YOUR INSTRUCTIONS:
Count the lines in the records that contain the string "every", treating uppercase and lowercase as different, and reply with the number alone.

# # # # #

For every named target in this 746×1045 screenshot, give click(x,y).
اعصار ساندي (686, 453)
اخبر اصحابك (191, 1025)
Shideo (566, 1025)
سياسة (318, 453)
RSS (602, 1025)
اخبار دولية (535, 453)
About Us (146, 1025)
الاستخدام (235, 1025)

# # # # #

RESULT:
1